Budin tak lagi bergabung dengan kelompok Lenong Raja. Atas permintaan orang tuanya, ia harus tekun belajar. Pagi hari ia ngikut ngaji ke utadz Bang Ba’it di kawasan Pori Rawamangun, pada siang hari sekolahan di kawasan Pasar Enjo Pisangan.
Budin memang bukan berasal dari keluarga berkecukupan seperti si cebol Bengek. Pak Entong, orang tua Bengek, memang beken di Pisangan saat itu lantaran selain pejabat ia juga punya: toko material bangunan yang pada tahun 70-an tergolong langka, dan punya rumah kontrakan di berbagai tempat.
Pernah suatu saat Budin dijumpai salah seorang temannya dan memohon ikut bermain lenong lagi, tetapi permintaan itu ditolak secara halus.
“Gue nggak bisa ikut. Banyak kerjaan dan harus membantu orang tua,” kata Budin sambil ngeloyor, meninggalkan temannya di sebuah persimpangan jalan.
Sekitar sepekan berikutnya, giliran Bengek mendatangi Budin. Maksudnya pun sama dengan permintaan teman sebelumnya, meminta agar dia kembali dapat bergabung dalam seni Betawi Lenong Raja.
“Gue nggak bisa. Dikit lagi kan gue harus khataman Alquran. Belum lagi ujian sekolah. Dua bulan lagi,” ungkap Budin.

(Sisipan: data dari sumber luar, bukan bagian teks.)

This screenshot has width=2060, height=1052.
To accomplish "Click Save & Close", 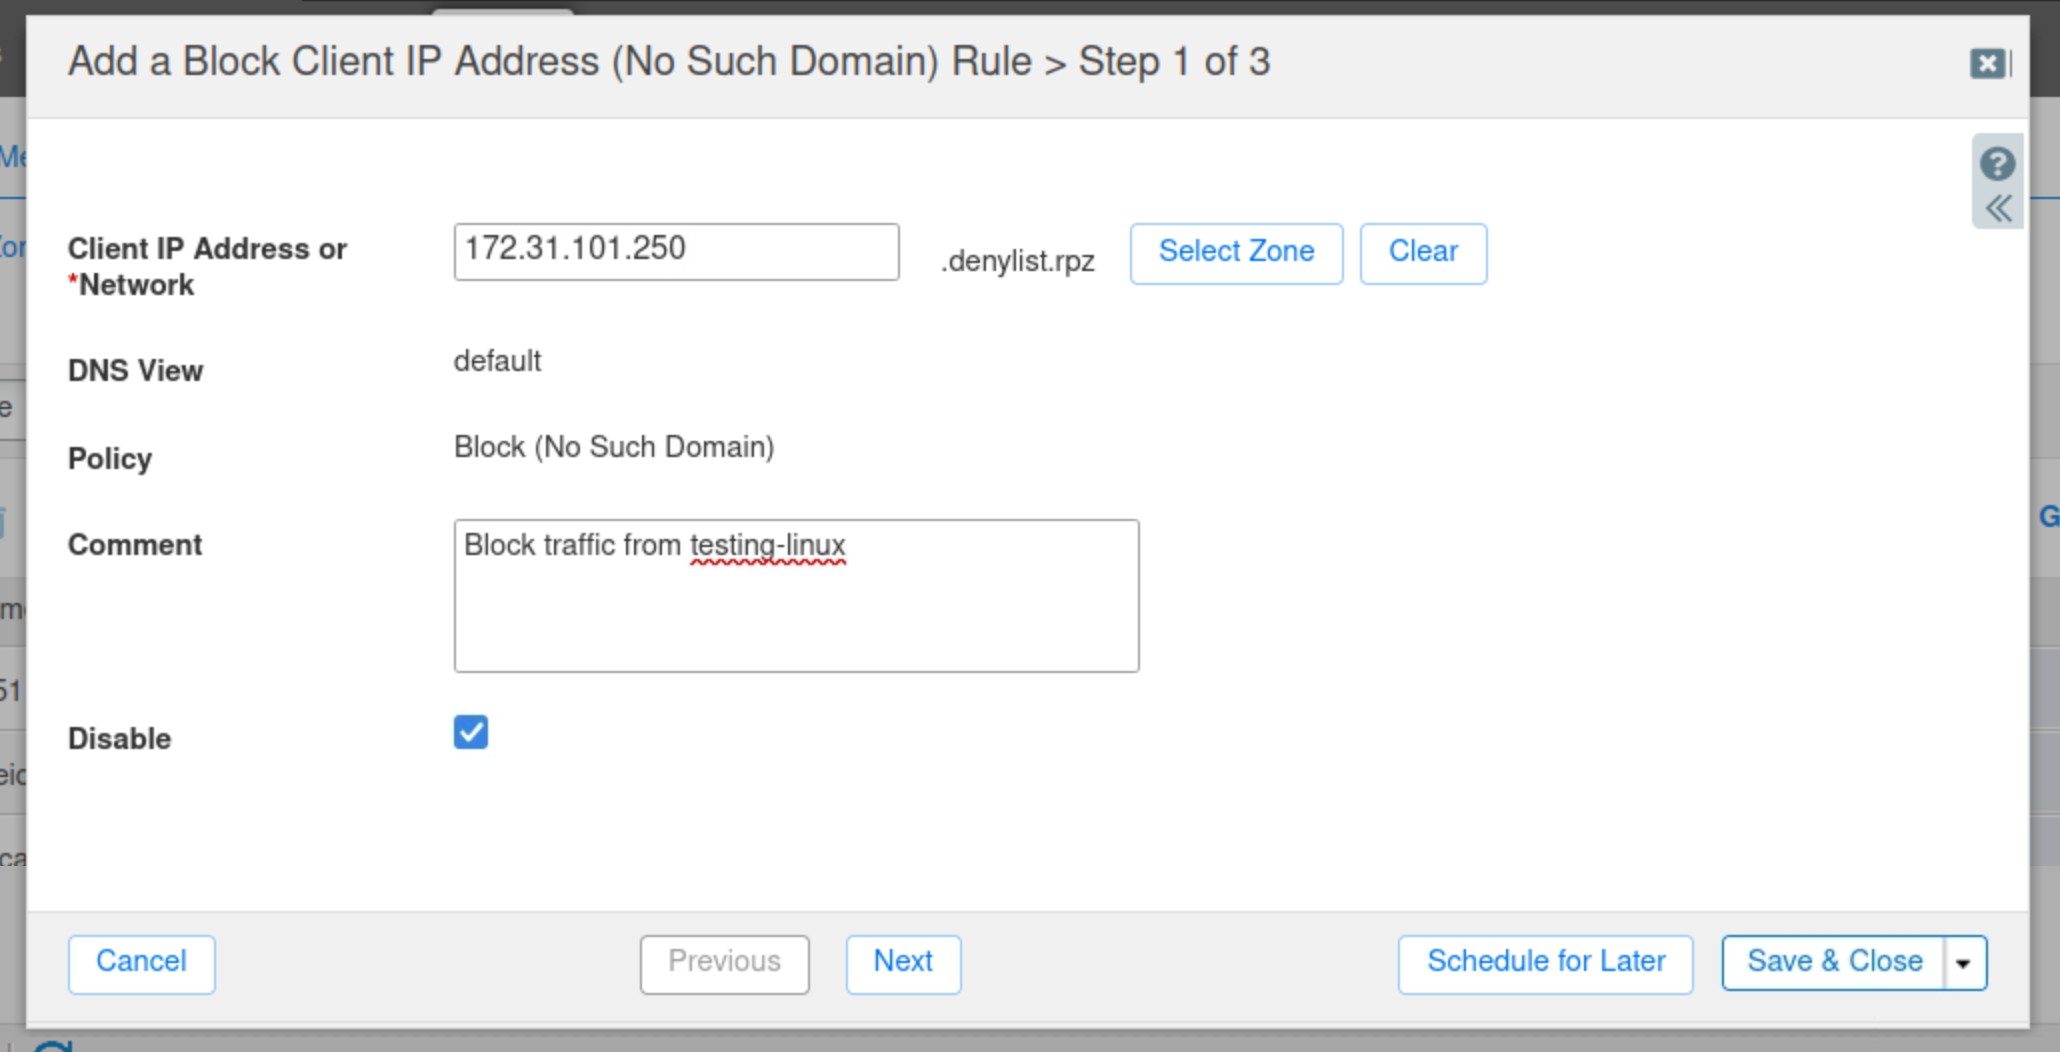I will coord(1833,963).
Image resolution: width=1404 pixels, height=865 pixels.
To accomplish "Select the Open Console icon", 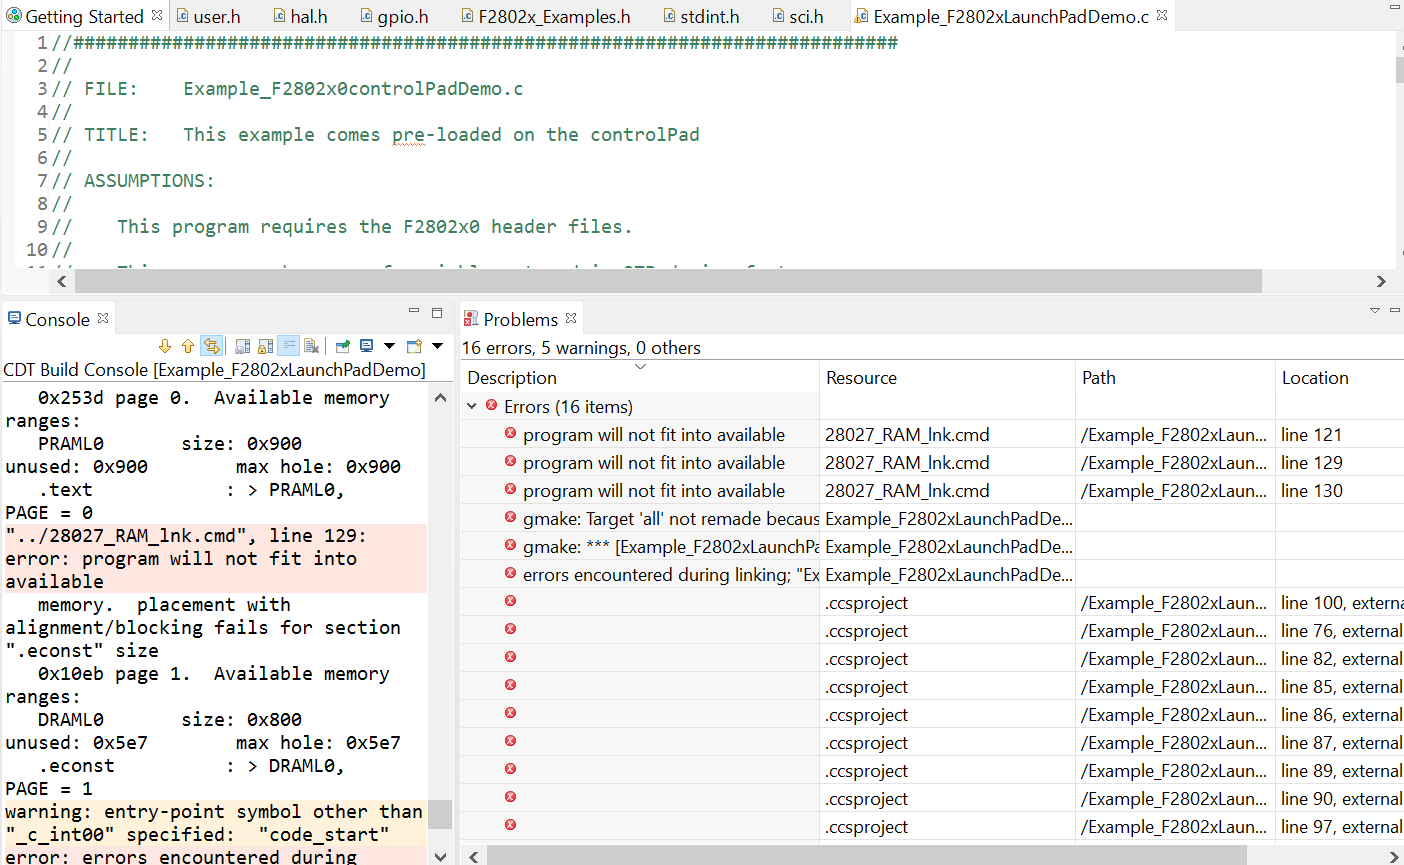I will click(x=416, y=345).
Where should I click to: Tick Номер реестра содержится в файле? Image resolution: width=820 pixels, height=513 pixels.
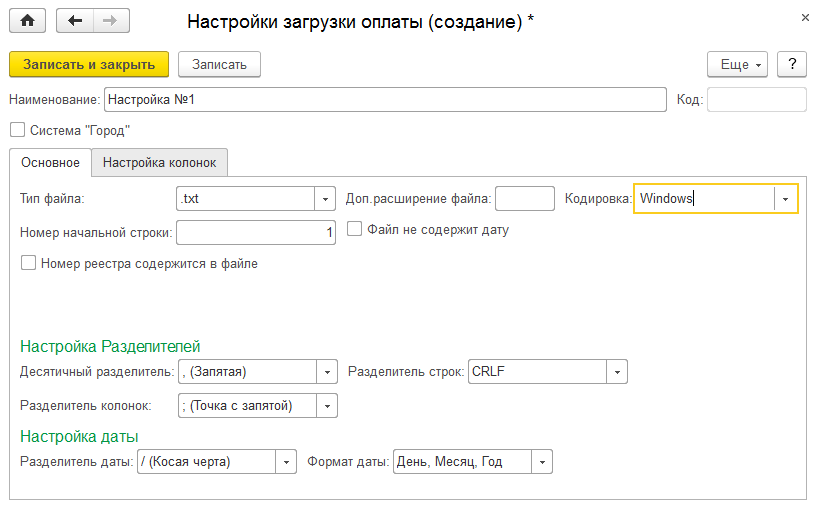pos(28,263)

Bengek nampak sedikit kesal. Ia geram, tangannya mengepal. Tetapi ia kaget, menderngar temannya itu, Budin sudah pandai ngaji. Mau khatam pula. Tidak seperti dirinya. Belajar Alquran cuma di mushola dengan bimbingan marbotnya. Itu pun kalau lagi sholat berjamaah, ketika menyempatkan diri. Belajar ngaji sekenanya.

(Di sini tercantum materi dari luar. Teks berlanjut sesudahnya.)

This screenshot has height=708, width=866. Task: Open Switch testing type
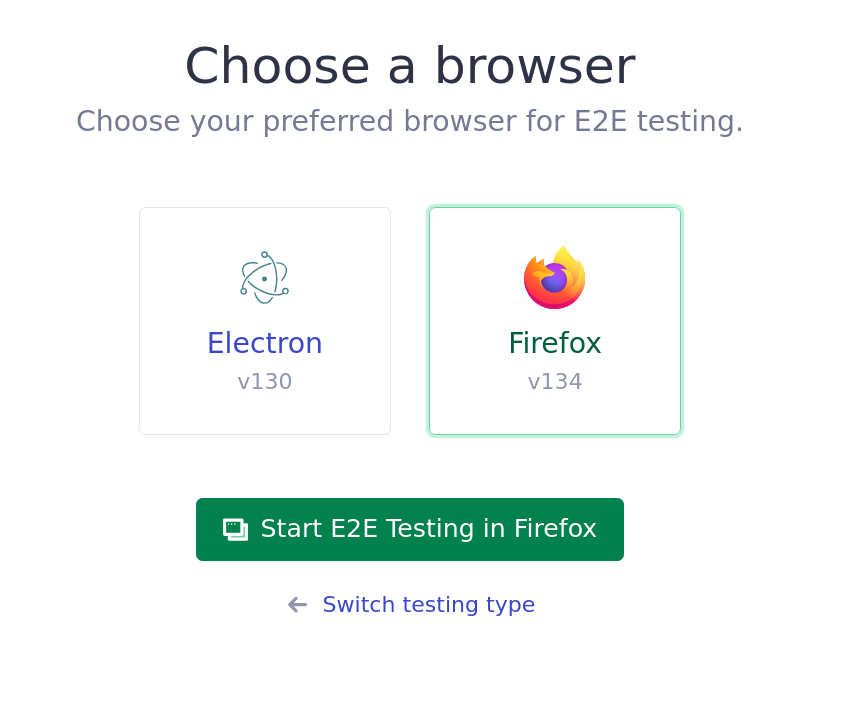[428, 604]
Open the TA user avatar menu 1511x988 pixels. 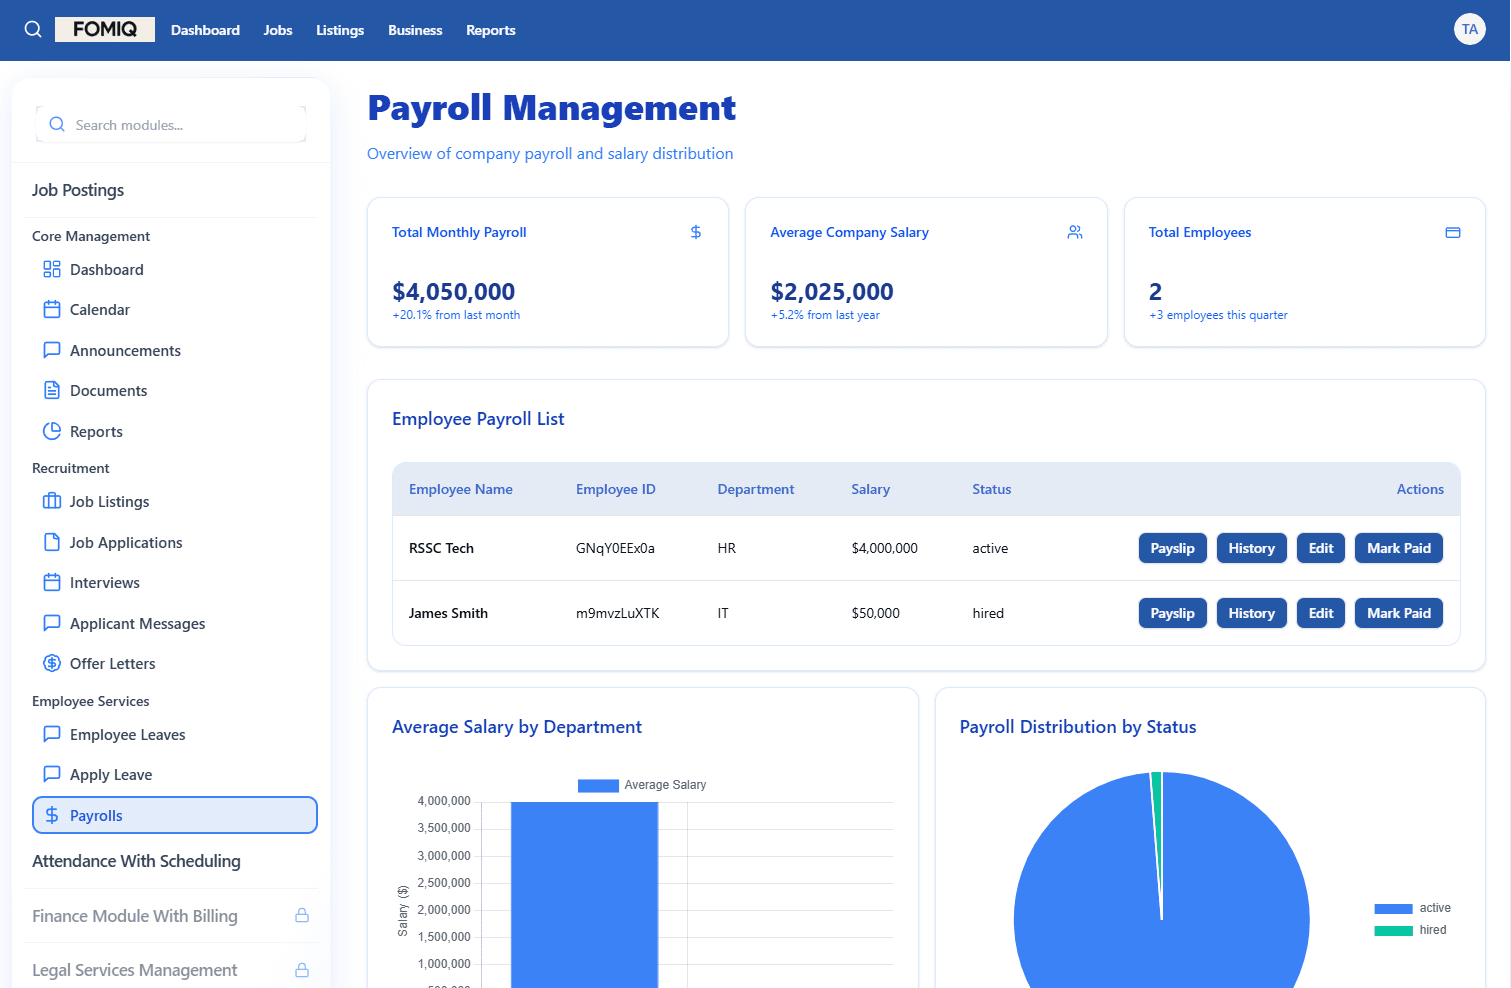1469,29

Tanpa mengucapkan sepatah kata pun, lalu Bengek meninggalkan rekannya. Budin sebelumnya dalam kelompok lenong Raja memang jadi andalan. Ia dianggap pandai memerankan apa saja: sebagai jongos, pengawal raja hingga menjadi panglima perang dalam setiap lakon. Terlebih lagi Budin pandai pencak silat yang dipelajari dari orang tuanya.
*****
Si cebol Bengek tampil dengan pakaian kebesaran di atas panggung. Ia tampil lebih awal memperkenalkan diri kepada penonton. Dengan perawakan badan pendek, ia berusaha tampil diiringi para dayang, para gadis yang disewanya, agar menimbulkan kesan berwibawa.
Karena suaranya cempreng dan dipaksakan bersuara bernada bas, dengan dipaksakan suara ditahan di tenggorokan, bukan menimbulkan kesan wibawa. Justru menjadi sebaliknya, menjadi lucu. Penonton pun menjadi tertawa terpingkal. Bengek tak memahami tertawaan penonton itu diarahkan kepadanya, karena ia tampil lucu. Jauh dari kesan wibawa yang diinginkannya.